Use good questioning to keep the conversation on track and avoid diversions and repetition. Then focus on next steps by asking for their proposals on how to resolve the situation. Discuss the options and agree on a way forward, making sure you document the agreement and share it with the other person. “Outline the agreed outcomes with the dates and standards required, any support or training to be provided, and the consequences if the agreement is breached,” Liz advises. “You should also arrange a follow-up meeting to monitor progress, and ensure the provision of support where agreed.”


Liz’s golden rule

“Good communication, active listening, clarity, empathy and sensitivity are all important. Adapt the old saw about walking a mile in someone else’s shoes; say unto others how you would want it said unto you.”

When you’re on the receiving end

Be professional

Be open and receptive, both in your communication and your body language. “Listen carefully to what the other person has to say, and maintain your composure as best you can,” says Liz. Ask questions to ensure you fully understand the issue, why it’s being discussed and how the next steps will be agreed. “Make it clear if you need any explanation or clarification, but be mindful of your tone and participate respectfully in a two-way and constructive dialogue.” 

Above all, try not to react emotionally, even if you feel as though the situation is unfair. “Negative emotions can cause breakdowns in communication,” says Liz, “so try to be positive, see things from their point of view and focus on working towards a common ground.” Take your time responding to questions, and ask for space to go away and think more about the discussion if you need to. 

Try to end on a positive note, even if the conversation was difficult. “Thank the other person for their time, and take the opportunity to assert your commitment to the company and your career path,” Liz advises.

Be a problem-solver

In some cases, you may already be aware of an issue, and can come prepared with possible solutions. Otherwise, it’s a case of engaging actively and positively in a productive discussion. “Employees are seen as competent and efficient when they offer positive and constructive suggestions in conversations about difficult or contentious issues,” says Liz. “Your proposed solutions may not be perfect, but being prepared to engage with the discussion signals proactivity and a commitment to overcoming issues.” 

Try to see constructive criticism as a useful learning opportunity. Ask questions to clarify any misunderstandings, and ensure you get your ideas and opinions across in a respectful, professional manner. “A willingness to adapt and improve, and to make reasonable compromises are key to an effective outcome,” Liz adds. 

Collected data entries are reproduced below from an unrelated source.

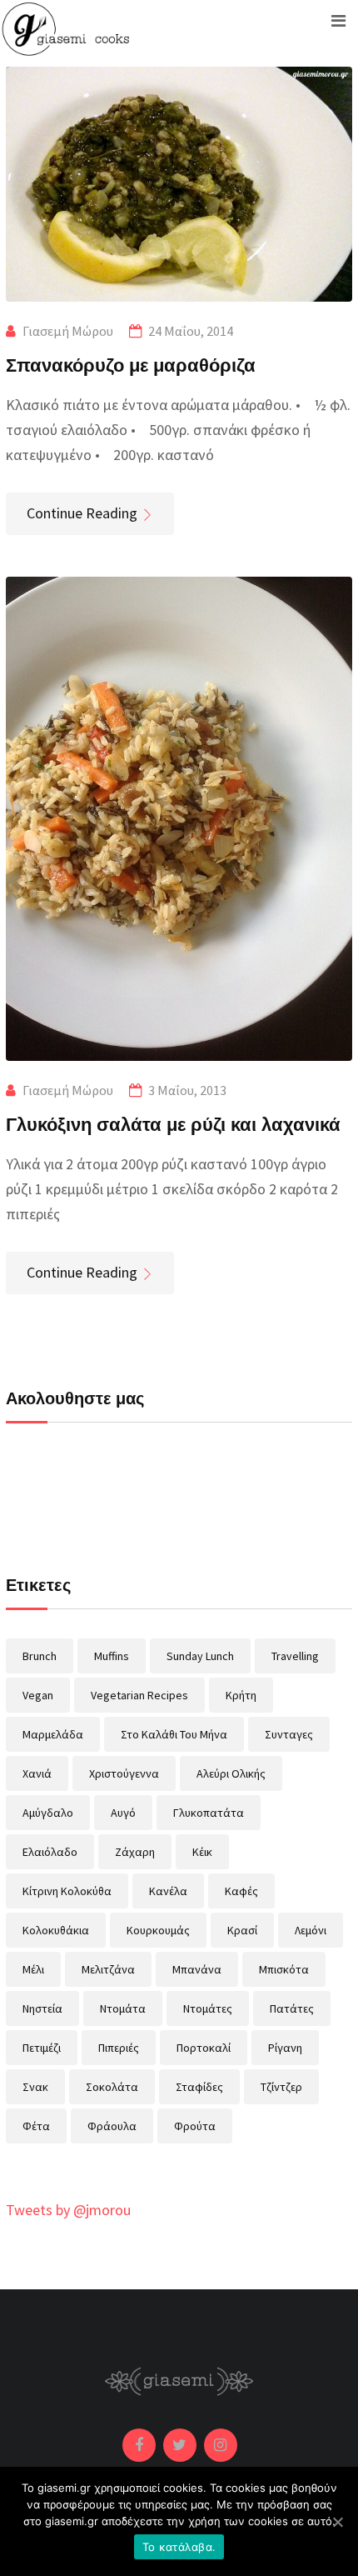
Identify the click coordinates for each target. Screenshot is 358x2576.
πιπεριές (118, 2047)
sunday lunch (200, 1655)
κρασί (242, 1930)
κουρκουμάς (158, 1930)
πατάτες (292, 2008)
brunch (39, 1655)
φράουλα (112, 2125)
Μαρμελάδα (52, 1734)
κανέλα (168, 1890)
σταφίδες (199, 2086)
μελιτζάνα (108, 1969)
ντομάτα (123, 2008)
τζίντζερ (281, 2086)
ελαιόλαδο (49, 1851)
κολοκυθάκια (55, 1930)
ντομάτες (207, 2008)
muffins (111, 1655)
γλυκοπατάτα (208, 1812)
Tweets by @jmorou (68, 2209)
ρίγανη (285, 2047)
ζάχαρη (135, 1851)
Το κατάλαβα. (179, 2546)
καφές (241, 1890)
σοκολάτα (112, 2086)
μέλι (33, 1969)
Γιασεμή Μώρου (67, 331)
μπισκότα (284, 1969)
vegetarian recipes (139, 1695)
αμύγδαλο (47, 1812)
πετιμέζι (41, 2047)
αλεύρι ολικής (231, 1773)
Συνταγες (289, 1734)
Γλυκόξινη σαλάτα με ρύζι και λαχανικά (173, 1123)
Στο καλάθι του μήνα (174, 1734)
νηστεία (42, 2008)
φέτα (36, 2125)
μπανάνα (196, 1969)
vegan (37, 1695)
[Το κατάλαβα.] (337, 2521)
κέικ (202, 1851)
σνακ (35, 2086)
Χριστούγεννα (124, 1773)
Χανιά (37, 1773)
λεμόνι (310, 1930)
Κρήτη (241, 1695)
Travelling (295, 1655)
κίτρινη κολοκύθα (67, 1890)
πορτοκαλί (204, 2047)
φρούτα (195, 2125)
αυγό (123, 1812)
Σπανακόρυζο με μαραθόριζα (131, 364)
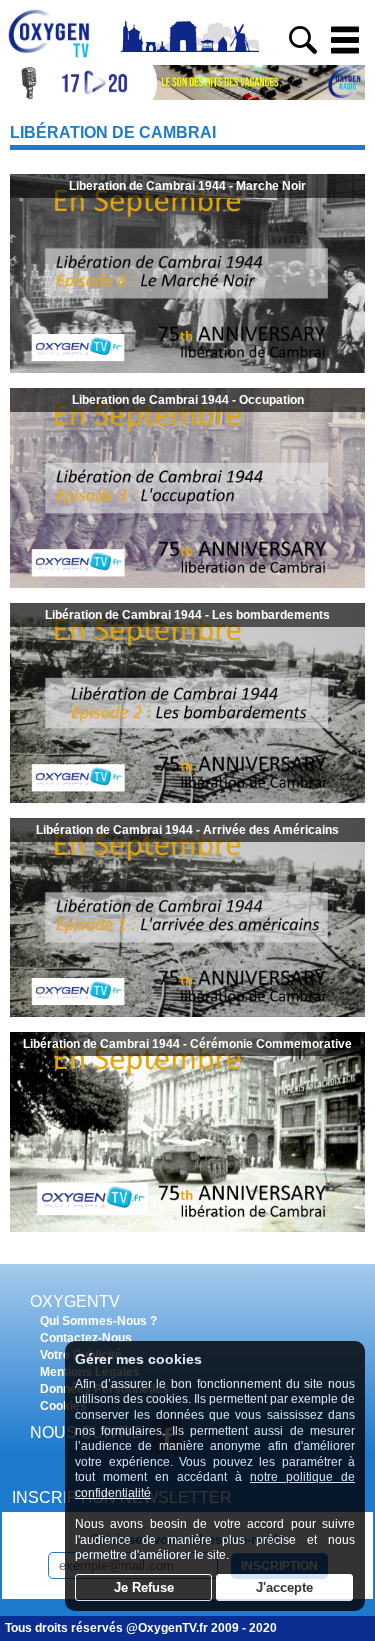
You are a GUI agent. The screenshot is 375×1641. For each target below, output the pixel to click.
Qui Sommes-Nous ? (98, 1321)
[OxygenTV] (57, 57)
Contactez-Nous (86, 1338)
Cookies (63, 1406)
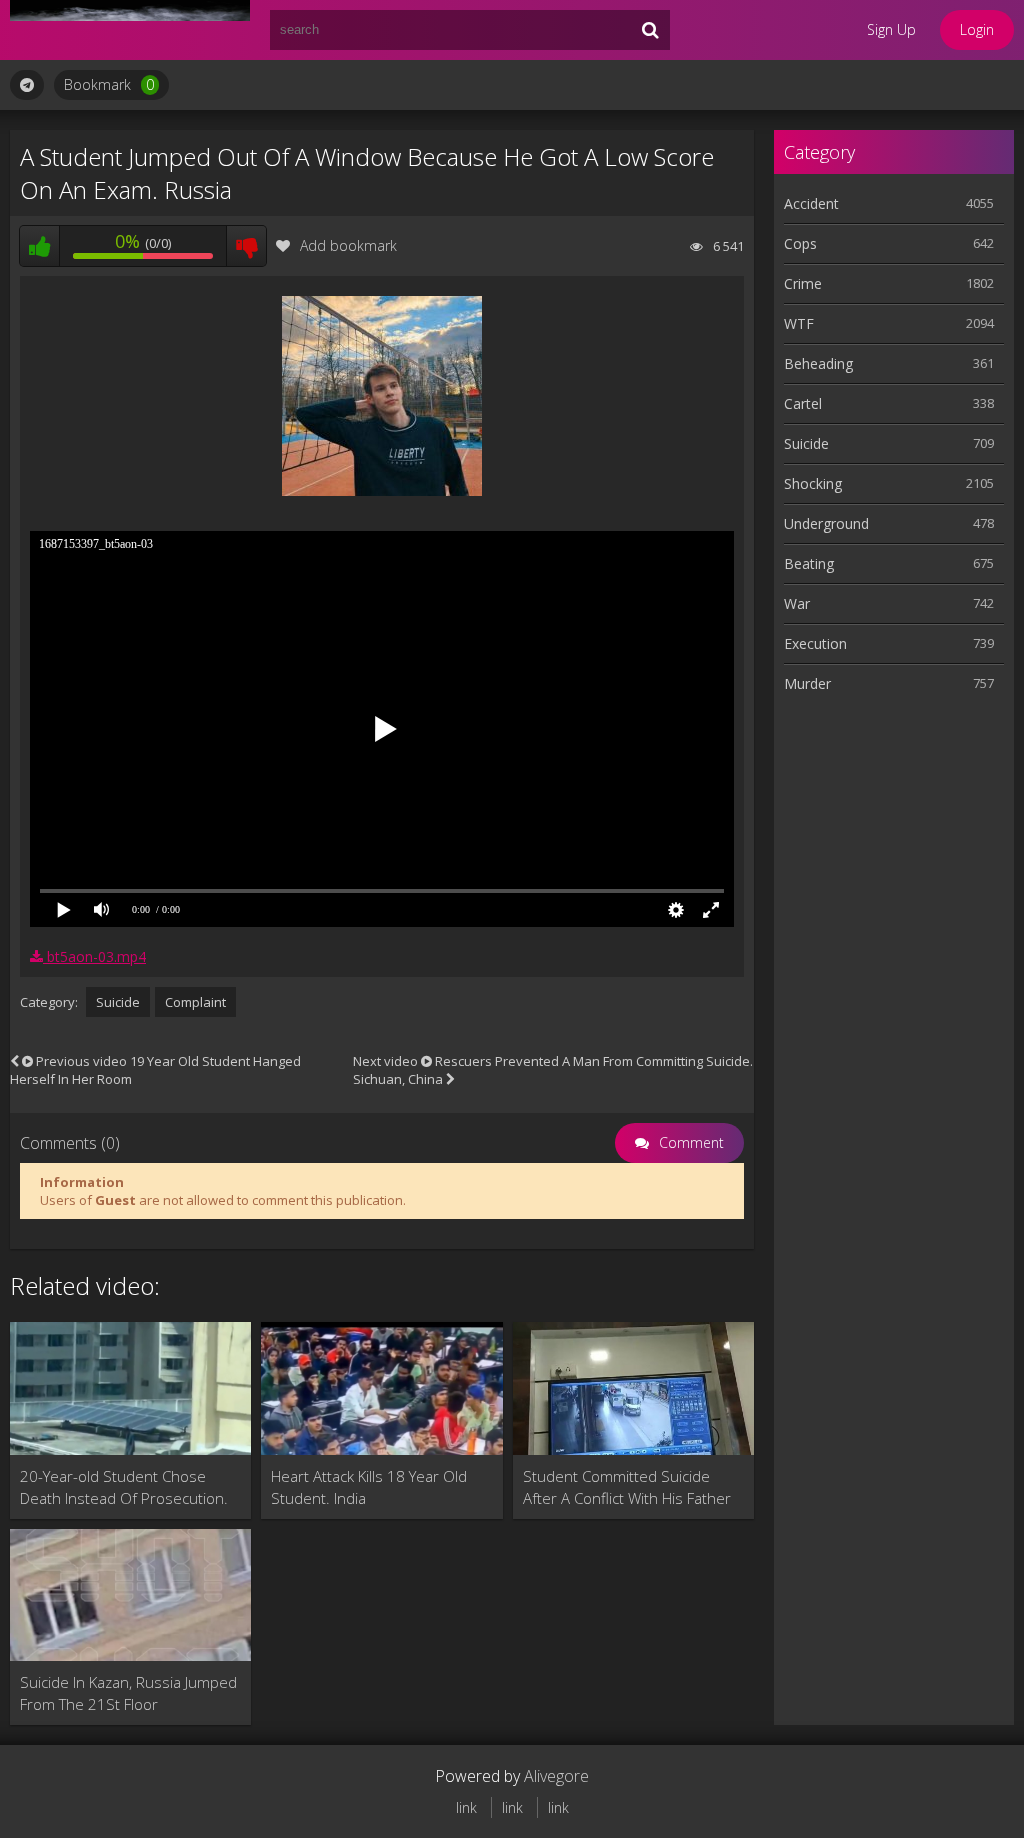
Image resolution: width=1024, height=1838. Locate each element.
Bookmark (109, 84)
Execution (815, 643)
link (466, 1807)
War (797, 603)
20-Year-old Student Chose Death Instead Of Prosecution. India (124, 1487)
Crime (803, 283)
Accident (811, 203)
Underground (826, 523)
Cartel (803, 403)
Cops (800, 243)
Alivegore (556, 1776)
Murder (807, 683)
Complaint (195, 1002)
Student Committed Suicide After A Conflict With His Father (627, 1487)
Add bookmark (348, 245)
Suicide (118, 1002)
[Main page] (130, 30)
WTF (799, 323)
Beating (809, 563)
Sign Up (891, 29)
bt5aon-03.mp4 (94, 956)
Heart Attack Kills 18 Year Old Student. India (369, 1487)
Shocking (813, 483)
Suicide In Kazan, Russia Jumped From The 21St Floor (128, 1693)
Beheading (818, 363)
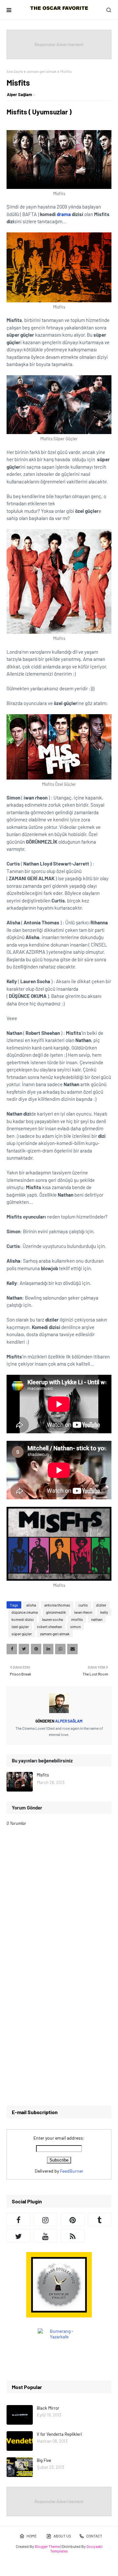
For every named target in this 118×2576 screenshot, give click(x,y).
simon (75, 1626)
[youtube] (46, 2235)
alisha (31, 1605)
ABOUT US (62, 2536)
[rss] (73, 2235)
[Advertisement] (59, 2037)
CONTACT (94, 2536)
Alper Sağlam (19, 94)
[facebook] (18, 2219)
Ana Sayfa (15, 71)
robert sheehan (49, 1626)
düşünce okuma (24, 1612)
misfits (77, 1619)
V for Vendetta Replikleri (59, 2434)
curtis (83, 1605)
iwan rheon (83, 1612)
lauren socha (52, 1619)
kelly (104, 1612)
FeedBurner (71, 2171)
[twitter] (18, 2235)
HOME (32, 2536)
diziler (101, 1605)
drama (64, 214)
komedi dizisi (22, 1619)
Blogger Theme (47, 2546)
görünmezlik (56, 1612)
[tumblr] (100, 2219)
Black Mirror (48, 2408)
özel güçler (20, 1626)
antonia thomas (57, 1605)
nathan (96, 1619)
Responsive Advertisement (59, 44)
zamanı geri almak (41, 71)
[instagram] (46, 2219)
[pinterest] (73, 2219)
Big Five (44, 2460)
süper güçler (21, 1633)
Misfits (43, 1774)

Difficult conversations ideally end with the next steps agreed and documented. What will be changed, modified or improved going forward? How will this be monitored and measured? What does success look like? Ensure you know what’s expected of you, and ask if anything is not clear.


Liz’s golden rule

“Be realistic. Things go wrong, mistakes are made, and change is inevitable. It’s not about being right, or ‘winning’. A productive conversation is about hearing and understanding, and being heard and understood, so that you can learn and grow in your role.”